SOPA DE LETRAS
Existe un gran riesgo en afirmar que la cultura se puede comunicar, la cultura no es algo que se comunique, sino que la cultura se vive o se construye, nos dice Salvador Elizondo en su ensayo 'La cultura como bien de consumo'. Esta frase de Salvador me hace recordar esa máxima de Lavoisier que desde secundaria, entre vasos de precipitado y mecheros de Bunsen, muchos aprendimos como un mantra: La energía no se crea ni se destruye, sólo se transforma.
Ampliando el sentido en la declaración de Elizondo, podríamos decir que la cultura no es algo que pueda transmitirse a través de esos grandes aparatos de 'marketing' como en los que se comercializan desde chicles, hasta autos último modelo; la cultura no es un consumible más que se adquiere, se emplea y se desecha.
El cometido de la cultura apela a otra dinámica del espíritu que no es el consumo llano. La adquisición idónea de cultura es ciertamente un proceso complejo, que sin embargo depende de un factor fundamental: la voluntad que los individuos tienen de interesarse y apropiarse de ella. En el entendido de que la cultura es no sólo un conjunto de conocimientos (artísticos, científicos, prácticos, históricos), sino también en la dinámica social en la que se instala.
La cultura no es algo que se adscribe únicamente a las actividades de los institutos culturales. Se trata de un proceso a la vez particularizado y colectivo en el que el individuo, es decir, tú y yo, lector, así como las personas que nos rodean, con las que tenemos contacto día a día, participa en todo momento.
"Los pueblos participan de su desarrollo sólo en la medida en la que la cultura misma dentro de la que se van inscribiendo los inspira y los hace proseguir", dice Elizondo más adelante en el mismo ensayo.
En cierto grado yo le doy la razón a aquellos que afirman que "cultura es todo". Nacemos insertos en una dinámica de características particulares, heredamos por defecto un paquete de conocimientos específicos, y heredamos también esa otra cosa que por obvia resulta casi imperceptible pero que es acaso la manifestación más potente de la cultura que poseemos: el lenguaje.
En un texto breve y magistral, José Revueltas sintetiza las posibilidades que tiene el individuo de construir y adueñarse de sus propios procesos culturales, es decir de sus propias circunstancias, es decir, de su propia vida:
"Somos contingentes.
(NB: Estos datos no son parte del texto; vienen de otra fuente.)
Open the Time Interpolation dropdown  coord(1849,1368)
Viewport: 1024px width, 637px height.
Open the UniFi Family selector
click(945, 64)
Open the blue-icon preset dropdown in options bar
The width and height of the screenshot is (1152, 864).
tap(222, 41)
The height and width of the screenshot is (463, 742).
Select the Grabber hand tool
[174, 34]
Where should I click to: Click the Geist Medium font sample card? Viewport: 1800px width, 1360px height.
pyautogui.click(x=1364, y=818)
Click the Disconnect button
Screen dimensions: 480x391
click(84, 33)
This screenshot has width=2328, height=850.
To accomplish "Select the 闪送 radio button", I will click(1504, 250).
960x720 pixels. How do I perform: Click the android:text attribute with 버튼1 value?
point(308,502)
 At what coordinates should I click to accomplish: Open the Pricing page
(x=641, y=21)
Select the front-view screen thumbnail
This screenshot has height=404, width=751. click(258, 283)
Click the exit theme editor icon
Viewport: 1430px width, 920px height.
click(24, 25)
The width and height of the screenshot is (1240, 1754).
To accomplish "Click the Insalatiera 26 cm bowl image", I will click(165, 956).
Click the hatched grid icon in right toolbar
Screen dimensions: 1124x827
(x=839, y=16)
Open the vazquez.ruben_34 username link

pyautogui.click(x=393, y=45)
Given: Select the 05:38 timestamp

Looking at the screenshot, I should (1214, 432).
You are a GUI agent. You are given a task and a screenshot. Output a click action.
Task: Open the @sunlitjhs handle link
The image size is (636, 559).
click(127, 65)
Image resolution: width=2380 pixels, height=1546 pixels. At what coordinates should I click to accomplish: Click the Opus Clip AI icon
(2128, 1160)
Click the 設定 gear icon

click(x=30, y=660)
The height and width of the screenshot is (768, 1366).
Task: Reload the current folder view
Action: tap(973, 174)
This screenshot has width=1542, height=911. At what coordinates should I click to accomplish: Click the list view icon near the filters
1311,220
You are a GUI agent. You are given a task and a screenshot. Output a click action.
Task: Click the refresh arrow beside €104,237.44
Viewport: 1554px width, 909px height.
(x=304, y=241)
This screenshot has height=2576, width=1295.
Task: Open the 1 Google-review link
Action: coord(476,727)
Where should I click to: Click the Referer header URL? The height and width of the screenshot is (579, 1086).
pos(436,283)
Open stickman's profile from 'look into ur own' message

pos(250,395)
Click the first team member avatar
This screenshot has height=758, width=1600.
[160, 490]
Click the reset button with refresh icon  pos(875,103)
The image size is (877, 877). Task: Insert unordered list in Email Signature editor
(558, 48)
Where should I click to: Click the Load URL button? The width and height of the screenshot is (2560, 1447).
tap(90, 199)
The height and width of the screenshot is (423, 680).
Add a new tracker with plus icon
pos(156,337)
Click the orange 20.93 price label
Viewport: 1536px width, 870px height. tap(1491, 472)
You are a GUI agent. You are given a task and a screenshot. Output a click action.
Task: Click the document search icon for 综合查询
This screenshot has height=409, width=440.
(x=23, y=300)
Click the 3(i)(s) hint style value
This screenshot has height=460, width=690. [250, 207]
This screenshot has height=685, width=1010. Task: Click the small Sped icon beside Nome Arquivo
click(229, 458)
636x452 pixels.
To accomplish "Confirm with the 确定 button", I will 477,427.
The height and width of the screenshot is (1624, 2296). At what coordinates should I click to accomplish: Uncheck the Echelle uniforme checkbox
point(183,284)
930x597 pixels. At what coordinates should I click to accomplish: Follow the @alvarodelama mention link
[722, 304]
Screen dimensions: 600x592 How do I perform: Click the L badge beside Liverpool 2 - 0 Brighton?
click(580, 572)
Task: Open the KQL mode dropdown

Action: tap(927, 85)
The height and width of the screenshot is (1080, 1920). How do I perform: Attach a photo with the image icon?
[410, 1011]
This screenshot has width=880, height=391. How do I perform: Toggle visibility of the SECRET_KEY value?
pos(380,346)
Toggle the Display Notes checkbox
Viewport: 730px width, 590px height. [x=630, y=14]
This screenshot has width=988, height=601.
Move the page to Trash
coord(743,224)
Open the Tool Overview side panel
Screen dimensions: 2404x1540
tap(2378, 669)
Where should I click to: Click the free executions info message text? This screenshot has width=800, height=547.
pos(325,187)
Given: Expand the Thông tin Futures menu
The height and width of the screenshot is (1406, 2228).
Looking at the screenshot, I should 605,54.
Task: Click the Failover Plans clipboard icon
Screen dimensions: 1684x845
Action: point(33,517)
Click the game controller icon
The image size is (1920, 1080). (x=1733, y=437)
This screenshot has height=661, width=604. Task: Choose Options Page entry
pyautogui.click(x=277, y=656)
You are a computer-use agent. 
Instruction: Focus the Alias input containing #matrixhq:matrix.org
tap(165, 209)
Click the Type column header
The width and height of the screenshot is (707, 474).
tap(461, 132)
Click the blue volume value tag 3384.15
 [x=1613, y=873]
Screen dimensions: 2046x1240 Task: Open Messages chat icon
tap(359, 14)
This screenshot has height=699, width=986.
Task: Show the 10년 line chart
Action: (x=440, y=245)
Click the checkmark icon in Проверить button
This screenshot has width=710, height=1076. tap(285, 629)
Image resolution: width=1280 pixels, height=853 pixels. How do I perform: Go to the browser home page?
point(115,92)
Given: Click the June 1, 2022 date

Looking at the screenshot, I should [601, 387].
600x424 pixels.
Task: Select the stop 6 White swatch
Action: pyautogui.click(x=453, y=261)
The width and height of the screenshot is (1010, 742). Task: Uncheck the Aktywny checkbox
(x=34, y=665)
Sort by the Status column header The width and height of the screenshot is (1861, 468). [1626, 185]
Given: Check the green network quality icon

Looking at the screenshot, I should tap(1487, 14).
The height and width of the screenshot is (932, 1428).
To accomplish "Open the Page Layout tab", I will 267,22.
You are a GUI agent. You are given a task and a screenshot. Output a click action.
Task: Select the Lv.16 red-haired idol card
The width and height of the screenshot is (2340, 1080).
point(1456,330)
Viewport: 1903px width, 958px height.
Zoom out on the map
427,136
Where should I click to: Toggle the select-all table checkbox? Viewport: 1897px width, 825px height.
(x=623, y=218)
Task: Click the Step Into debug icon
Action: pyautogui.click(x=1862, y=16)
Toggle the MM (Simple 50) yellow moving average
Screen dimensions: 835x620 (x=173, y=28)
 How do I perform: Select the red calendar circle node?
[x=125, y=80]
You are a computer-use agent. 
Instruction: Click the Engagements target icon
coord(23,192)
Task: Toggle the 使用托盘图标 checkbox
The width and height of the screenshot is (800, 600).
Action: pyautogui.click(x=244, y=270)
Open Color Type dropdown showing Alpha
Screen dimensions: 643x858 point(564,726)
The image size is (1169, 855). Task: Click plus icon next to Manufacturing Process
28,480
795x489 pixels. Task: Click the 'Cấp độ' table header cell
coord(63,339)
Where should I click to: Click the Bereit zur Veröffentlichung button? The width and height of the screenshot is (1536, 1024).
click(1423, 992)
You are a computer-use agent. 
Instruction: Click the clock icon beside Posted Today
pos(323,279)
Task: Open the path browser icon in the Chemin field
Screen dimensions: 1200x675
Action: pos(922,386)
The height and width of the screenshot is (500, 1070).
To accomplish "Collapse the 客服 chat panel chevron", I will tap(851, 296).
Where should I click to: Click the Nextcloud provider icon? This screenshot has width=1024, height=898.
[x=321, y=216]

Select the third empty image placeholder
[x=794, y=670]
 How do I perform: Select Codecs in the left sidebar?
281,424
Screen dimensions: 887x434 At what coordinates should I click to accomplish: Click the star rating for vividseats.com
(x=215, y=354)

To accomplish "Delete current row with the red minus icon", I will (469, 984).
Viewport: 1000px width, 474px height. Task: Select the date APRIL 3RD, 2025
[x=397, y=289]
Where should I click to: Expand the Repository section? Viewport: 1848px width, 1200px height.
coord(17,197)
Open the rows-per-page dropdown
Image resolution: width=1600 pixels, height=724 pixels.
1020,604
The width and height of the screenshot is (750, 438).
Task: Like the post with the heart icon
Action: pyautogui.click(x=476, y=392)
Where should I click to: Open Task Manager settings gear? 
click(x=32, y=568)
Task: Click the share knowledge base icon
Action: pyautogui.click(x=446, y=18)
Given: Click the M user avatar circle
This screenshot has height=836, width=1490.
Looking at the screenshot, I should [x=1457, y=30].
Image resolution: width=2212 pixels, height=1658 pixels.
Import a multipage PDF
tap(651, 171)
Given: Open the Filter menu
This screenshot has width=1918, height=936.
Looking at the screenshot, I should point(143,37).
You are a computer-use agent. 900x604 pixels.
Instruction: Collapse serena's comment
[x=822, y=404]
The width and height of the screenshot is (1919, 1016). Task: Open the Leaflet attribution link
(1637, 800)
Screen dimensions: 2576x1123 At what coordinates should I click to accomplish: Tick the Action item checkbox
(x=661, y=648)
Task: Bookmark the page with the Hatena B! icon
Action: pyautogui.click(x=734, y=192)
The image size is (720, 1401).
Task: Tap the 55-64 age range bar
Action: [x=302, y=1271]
Estamos por suceder en todas las direcciones que se contienen dentro de nuestra circunstancia, dentro de este acontecer en el que estamos aconteciendo."
La de Revueltas me parece una propuesta renovadora del espíritu, y es a la vez una exhortación a la apropiación de la cultura.
¿En qué medida podemos ser dueños de esa circunstancia que nos contiene; esa circunstancia en la que estamos aconteciendo (que puede ser adversa) a la que se refiere Revueltas? En la medida en que nos apropiamos del lenguaje. Filósofos como Wittgenstein y poetas como José Emilio Pacheco rescatan esta idea: los límites del lenguaje, son los límites del pensamiento (y de la acción).
Por mucho tiempo, los libros han estado asociados a una idea de la inmovilidad, del estatismo y el falso aburrimiento que implica detenerse a leerlos, cuando su propia existencia en el mundo significa todo lo contrario: el movimiento.
De ahí que a lo largo de la historia algunos regímenes anquilosados en el poder, o en el afán de perpetuarse en él, emprendan acciones contrarias al movimiento como la proscripción, la persecución y hasta la quema a destajo de miles de libros. ¿Acaso estos regímenes no estarían enterados que la cultura (y las ideas) como la energía, no se crea ni se destruye?
¡Los libros, esos modestos empaques de la cultura, el movimiento y la vida!